Brief A:
Answer these from the forum thread on +P ammo in the SR9c:
(i) Which page of the instruction manual does VAMarine point to?
(ii) Which three cartridge case materials does the quoted manual passage list?
(iii) According to Overkill0084, who obviously wrote that passage?
Brief B: How would you say this sentence from the forum thread on +P ammo in the SR9c in Spanish: "The owners manual is not always the greatest source of real world info."
Brief C: Resume the forum thread on +P ammo in the SR9c from where it stops.

Text excerpt:
= = = =

# Can you use +P ammo in the SR9c?



## rlamppa1

Just picked up my new SR9C this weekend. Going to the range tomorrow to give it a try. Can't wait. I have had my eye on the gun for quite awhile. Finally found one at a good price. Just wondering if their are any good break-in tips, and if it is OK to shoot +p ammo in it for self defense purposes? Thanks.


----------



## VAMarine

What does your *instruction manual* say? I'll give you a hint, it's on pg 13.


----------



## TedDeBearFrmHell

VAMarine said:


> What does your *instruction manual* say? I'll give you a hint, it's on pg 13.


what a novel idea! who would have thought? many a time i wished there were some type of book for my new gun that had break in requirements, cleaning instructions, ammo to be used and perhaps hints on field stripping it as well as warranty info..... will wonders never cease?


----------



## Overkill0084

To be fair, the info provided on page 13 doesn't exactly jump out at you.

"The SR-SERIES pistols are compatible with all factory ammunition of the
correct caliber loaded to U.S. Industry Standards, including high-velocity and
hollow-point loads, loaded in brass, aluminum, or steel cartridge cases. No 9mm
Parabellum or .40 S&W ammunition manufactured in accordance with NATO,
U.S., SAAMI, or CIP standards is known to be beyond the design limits or known
not to function in these pistols."

If one isn't familiar with the details of SAAMI or CIP specs, you could read that and still not really know whether +P is a good idea. It was obviously written by the legal dept, not by a person who wishes to be understood.


----------



## rlamppa1

Thanks for the non smart ass response Overkill. It is much appreciated. The owners manual is not always the greatest source of real world info.


----------



## TedDeBearFrmHell

Overkill0084 said:


> To be fair, the info provided on page 13 doesn't exactly jump out at you.
> 
> "The SR-SERIES pistols are compatible with all factory ammunition of the
> correct caliber loaded to U.S. Industry Standards, including high-velocity and
> hollow-point loads, loaded in brass, aluminum, or steel cartridge cases. No 9mm
> Parabellum or .40 S&W ammunition manufactured in accordance with NATO,
> U.S., SAAMI, or CIP standards is known to be beyond the design limits or known
> not to function in these pistols."
> 
> If one isn't familiar with the details of SAAMI or CIP specs, you could read that and still not really know whether +P is a good idea. It was obviously written by the legal dept, not by a person who wishes to be understood.


yes, but one would have to read it then not understand it for be totally fair.....

= = = =

Dataset:

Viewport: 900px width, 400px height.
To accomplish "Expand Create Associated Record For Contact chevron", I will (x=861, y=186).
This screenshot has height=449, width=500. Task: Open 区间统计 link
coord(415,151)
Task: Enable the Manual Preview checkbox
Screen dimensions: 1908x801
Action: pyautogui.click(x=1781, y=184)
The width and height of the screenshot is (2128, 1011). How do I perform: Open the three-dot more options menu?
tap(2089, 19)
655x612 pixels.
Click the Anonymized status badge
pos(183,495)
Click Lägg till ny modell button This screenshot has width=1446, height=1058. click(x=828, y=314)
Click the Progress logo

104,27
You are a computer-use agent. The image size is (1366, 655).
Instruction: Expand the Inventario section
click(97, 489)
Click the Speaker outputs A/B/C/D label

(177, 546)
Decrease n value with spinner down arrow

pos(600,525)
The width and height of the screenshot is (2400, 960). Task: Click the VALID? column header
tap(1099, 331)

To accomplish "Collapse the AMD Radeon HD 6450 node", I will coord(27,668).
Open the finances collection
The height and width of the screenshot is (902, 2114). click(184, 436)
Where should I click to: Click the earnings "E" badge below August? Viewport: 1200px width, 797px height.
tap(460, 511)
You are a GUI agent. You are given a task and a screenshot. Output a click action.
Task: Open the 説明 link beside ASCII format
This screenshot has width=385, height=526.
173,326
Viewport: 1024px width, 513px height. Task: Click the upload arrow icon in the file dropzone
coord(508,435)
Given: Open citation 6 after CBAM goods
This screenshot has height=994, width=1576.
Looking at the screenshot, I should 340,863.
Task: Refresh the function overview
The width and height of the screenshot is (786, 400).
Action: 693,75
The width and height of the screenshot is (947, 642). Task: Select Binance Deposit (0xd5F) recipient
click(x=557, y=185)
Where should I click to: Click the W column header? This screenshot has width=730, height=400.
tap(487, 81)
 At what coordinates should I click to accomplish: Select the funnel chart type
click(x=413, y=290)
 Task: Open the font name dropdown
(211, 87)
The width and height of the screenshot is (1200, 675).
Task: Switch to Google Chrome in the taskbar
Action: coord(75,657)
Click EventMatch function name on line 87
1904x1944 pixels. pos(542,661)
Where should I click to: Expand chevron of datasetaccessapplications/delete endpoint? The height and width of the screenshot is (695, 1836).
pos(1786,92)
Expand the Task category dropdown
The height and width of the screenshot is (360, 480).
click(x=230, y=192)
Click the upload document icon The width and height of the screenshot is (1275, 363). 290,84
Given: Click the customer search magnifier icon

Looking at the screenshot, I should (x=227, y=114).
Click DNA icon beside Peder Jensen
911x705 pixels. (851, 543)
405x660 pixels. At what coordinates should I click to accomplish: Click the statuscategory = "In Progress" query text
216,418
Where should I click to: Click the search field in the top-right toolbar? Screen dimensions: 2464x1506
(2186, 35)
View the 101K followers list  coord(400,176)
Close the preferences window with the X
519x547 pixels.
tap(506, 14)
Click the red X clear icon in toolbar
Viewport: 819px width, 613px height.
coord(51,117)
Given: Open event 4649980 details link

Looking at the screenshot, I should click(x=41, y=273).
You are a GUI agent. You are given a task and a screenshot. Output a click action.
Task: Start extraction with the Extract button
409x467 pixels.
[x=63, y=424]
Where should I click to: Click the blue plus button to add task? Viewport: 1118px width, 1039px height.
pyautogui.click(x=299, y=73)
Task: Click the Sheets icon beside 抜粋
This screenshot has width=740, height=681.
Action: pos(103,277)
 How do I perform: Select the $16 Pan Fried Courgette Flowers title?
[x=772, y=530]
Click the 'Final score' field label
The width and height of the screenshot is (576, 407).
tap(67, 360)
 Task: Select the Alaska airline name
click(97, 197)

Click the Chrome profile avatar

= = = =

Reply A:
(i) Page 13.
(ii) Brass, aluminum, and steel.
(iii) The legal department.

Reply B: El manual del propietario no siempre es la mejor fuente de información del mundo real.

Reply C:
and how i read this _*"compatible with all factory ammunition of the
correct caliber loaded to U.S. Industry Standards, including high-velocity"*_ it means +p AND +p+ are fine to shoot ...... AND

*" No 9mm Parabellum....ammunition manufactured in accordance with NATO,
..... standards is known to be beyond the design limits or known
not to function in these pistols."*

looks like it can handle smg rounds too.....


----------



## TedDeBearFrmHell

rlamppa1 said:


> Thanks for the non smart ass response Overkill. It is much appreciated. The owners manual is not always the greatest source of real world info.


it is the first and best source of information on any gun, new or new to you


----------



## Overkill0084

> Thanks for the non smart ass response Overkill. It is much appreciated. The owners manual is not always the greatest source of real world info.


No problem. Ruger manuals suck IMHO. Pages and pages of warnings with little tidbits of actual info scattered about here & there. Many are like that, but Ruger is the worst of the ones I've dealt with.


----------



## Overkill0084

TedDeBearFrmHell said:


> yes, but one would have to read it then not understand it for be totally fair.....
> 
> and how i read this _*"compatible with all factory ammunition of the
> correct caliber loaded to U.S. Industry Standards, including high-velocity"*_ *it means +p AND +p+ are fine to shoot ...... AND
> 
> " No 9mm Parabellum....ammunition manufactured in accordance with NATO,
> ..... standards is known to be beyond the design limits or known
> not to function in these pistols."*
> 
> looks like it can handle smg rounds too.....


Great, you know that and I know that. Would it have killed them to at least throw in a mention of +P or +P+?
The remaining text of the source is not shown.